## Work to be completed
Copy out each line of the data that includes the string "pixel".

## Stored data entries
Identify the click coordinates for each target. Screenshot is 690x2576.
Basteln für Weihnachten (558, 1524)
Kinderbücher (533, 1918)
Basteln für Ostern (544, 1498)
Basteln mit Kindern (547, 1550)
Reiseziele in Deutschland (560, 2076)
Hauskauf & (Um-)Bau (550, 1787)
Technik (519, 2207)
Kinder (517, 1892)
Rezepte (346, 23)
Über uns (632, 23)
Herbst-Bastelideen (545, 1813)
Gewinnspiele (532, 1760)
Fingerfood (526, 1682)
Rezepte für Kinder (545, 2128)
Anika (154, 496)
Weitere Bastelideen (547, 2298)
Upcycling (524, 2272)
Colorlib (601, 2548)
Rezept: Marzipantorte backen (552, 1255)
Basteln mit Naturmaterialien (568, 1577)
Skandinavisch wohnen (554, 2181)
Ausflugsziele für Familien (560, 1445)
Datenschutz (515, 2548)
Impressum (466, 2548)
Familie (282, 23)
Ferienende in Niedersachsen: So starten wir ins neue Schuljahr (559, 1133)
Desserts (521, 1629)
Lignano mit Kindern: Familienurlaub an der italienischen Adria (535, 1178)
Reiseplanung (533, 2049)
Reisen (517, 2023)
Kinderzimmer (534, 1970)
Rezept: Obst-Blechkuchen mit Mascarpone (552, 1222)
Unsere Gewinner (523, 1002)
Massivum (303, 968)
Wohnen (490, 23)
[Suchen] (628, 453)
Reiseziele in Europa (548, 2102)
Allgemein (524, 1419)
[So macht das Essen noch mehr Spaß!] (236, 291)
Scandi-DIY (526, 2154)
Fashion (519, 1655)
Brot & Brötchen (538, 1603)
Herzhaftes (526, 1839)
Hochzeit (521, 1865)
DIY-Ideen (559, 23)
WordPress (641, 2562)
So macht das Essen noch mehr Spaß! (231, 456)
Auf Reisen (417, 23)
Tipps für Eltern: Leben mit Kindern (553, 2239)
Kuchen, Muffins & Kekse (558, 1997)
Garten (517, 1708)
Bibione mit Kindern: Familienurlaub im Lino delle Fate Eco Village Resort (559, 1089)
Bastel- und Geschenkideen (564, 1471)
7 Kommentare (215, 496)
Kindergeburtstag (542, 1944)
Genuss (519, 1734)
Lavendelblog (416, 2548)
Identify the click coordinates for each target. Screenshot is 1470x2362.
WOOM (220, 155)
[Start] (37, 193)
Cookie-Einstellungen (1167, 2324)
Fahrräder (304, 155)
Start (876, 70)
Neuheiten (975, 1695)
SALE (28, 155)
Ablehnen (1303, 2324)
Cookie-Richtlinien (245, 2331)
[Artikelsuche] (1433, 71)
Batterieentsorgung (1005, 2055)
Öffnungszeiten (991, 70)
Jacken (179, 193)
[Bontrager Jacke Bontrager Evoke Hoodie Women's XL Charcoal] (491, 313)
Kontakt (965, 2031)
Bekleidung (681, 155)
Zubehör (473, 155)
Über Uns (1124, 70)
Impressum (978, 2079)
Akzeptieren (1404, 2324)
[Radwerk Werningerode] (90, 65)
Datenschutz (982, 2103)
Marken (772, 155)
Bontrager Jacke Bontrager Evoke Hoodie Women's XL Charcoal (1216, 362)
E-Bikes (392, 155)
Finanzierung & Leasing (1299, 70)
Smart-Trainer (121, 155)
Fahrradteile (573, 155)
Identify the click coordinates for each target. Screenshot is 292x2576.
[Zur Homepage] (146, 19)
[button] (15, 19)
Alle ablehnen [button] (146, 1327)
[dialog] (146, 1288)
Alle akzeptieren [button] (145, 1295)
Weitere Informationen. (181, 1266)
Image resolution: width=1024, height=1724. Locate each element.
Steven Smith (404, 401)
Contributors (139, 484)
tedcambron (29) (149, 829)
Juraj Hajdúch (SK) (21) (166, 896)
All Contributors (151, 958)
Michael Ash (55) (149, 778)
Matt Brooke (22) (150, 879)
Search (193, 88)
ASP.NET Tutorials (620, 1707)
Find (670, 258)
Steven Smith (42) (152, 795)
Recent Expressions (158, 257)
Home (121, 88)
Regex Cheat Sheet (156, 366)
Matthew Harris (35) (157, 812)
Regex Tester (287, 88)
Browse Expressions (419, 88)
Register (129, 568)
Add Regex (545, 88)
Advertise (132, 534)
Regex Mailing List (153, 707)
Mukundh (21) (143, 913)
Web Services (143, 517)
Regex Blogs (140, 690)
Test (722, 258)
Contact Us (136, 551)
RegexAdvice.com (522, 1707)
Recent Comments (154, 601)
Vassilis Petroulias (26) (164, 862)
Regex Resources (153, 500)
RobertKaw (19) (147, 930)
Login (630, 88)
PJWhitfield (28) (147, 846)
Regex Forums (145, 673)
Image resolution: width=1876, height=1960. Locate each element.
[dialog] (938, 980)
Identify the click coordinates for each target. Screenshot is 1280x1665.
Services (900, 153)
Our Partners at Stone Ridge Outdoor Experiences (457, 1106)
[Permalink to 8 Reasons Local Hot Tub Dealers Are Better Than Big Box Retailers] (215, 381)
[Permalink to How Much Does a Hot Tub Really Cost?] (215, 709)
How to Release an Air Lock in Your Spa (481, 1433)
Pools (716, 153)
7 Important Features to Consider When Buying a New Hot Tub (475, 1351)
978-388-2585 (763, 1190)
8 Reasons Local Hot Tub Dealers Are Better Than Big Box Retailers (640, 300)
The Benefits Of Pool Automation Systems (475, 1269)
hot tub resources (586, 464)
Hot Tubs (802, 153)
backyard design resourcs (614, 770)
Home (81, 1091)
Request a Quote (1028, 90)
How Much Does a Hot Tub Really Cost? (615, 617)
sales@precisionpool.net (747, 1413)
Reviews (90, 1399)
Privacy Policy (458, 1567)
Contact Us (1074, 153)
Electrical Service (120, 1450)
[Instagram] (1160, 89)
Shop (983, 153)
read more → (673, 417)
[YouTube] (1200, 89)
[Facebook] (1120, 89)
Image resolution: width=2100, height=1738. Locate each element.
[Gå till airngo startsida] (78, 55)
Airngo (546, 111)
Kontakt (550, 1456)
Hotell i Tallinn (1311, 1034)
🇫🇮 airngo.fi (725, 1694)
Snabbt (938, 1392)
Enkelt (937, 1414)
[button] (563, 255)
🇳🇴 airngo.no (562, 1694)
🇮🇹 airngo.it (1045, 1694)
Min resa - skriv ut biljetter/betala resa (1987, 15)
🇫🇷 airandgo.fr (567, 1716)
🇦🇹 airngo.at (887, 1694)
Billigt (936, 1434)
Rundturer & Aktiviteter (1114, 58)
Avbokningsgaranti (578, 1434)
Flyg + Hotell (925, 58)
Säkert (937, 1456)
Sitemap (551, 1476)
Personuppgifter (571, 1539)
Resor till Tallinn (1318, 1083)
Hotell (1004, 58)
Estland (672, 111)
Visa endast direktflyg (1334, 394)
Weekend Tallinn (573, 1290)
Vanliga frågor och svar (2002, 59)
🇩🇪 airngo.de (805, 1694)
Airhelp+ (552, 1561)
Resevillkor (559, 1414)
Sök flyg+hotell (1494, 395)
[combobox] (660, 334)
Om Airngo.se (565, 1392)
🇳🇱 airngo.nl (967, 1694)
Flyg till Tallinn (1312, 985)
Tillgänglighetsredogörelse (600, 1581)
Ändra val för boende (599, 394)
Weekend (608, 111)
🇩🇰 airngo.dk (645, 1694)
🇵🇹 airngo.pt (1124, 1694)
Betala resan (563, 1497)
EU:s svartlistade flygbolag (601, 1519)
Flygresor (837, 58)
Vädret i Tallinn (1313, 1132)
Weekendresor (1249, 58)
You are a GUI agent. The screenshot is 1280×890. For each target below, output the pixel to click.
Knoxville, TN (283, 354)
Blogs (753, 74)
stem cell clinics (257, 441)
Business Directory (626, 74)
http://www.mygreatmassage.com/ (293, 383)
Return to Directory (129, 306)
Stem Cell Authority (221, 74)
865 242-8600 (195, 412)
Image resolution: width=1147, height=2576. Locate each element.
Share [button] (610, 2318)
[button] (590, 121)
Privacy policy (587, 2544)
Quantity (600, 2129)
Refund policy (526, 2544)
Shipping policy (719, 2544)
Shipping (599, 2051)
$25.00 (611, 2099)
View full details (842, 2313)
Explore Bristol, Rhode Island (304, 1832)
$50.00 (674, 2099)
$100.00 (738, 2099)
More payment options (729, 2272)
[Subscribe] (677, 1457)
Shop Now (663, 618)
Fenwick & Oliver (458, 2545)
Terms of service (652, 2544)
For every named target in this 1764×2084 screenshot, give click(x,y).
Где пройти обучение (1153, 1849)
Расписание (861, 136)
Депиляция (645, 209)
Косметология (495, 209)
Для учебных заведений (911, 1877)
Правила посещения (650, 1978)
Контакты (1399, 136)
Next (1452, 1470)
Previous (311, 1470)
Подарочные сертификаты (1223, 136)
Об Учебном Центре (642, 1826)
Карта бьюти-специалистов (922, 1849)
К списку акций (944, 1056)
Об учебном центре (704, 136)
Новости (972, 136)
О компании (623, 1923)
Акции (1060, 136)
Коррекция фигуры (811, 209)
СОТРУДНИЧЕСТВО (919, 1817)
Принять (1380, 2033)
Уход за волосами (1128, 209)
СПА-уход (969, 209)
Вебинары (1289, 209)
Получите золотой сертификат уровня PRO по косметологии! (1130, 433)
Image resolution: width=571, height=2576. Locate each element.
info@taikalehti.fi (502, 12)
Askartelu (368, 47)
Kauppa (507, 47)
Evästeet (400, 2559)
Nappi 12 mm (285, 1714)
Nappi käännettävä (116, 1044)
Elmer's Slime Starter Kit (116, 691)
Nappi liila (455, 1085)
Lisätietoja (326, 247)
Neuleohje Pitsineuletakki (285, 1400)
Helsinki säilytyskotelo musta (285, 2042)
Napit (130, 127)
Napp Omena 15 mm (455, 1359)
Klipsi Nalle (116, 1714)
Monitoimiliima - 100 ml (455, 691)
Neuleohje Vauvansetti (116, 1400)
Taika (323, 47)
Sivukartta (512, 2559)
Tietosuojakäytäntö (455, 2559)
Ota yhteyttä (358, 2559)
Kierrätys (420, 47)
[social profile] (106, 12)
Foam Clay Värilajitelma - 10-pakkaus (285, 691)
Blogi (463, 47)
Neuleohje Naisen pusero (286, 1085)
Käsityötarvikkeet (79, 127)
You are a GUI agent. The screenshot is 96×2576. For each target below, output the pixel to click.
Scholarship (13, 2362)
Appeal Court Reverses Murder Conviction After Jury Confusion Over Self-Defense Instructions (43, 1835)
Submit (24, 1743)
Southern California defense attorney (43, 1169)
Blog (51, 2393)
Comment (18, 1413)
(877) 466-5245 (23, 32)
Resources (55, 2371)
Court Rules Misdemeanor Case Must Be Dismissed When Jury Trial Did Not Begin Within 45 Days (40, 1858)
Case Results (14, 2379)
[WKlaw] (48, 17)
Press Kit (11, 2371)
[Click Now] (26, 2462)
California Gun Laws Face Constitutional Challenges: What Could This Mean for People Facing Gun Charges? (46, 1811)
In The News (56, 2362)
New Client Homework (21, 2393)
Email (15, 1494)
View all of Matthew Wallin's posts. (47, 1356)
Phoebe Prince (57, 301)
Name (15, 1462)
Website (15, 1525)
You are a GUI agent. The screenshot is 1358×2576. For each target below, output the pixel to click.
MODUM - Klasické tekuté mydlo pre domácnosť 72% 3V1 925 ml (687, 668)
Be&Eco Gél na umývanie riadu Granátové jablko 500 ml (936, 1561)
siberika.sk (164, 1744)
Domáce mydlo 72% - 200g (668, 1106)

## Task answer
You are a GUI agent. The screenshot is 1280×890. For each target below, output the pixel to click.
You are a GUI agent. The screenshot is 96×2576. For each target below, output the pixel to click.
You are a GUI agent. The screenshot is 1358×2576. For each target below, output the pixel to click.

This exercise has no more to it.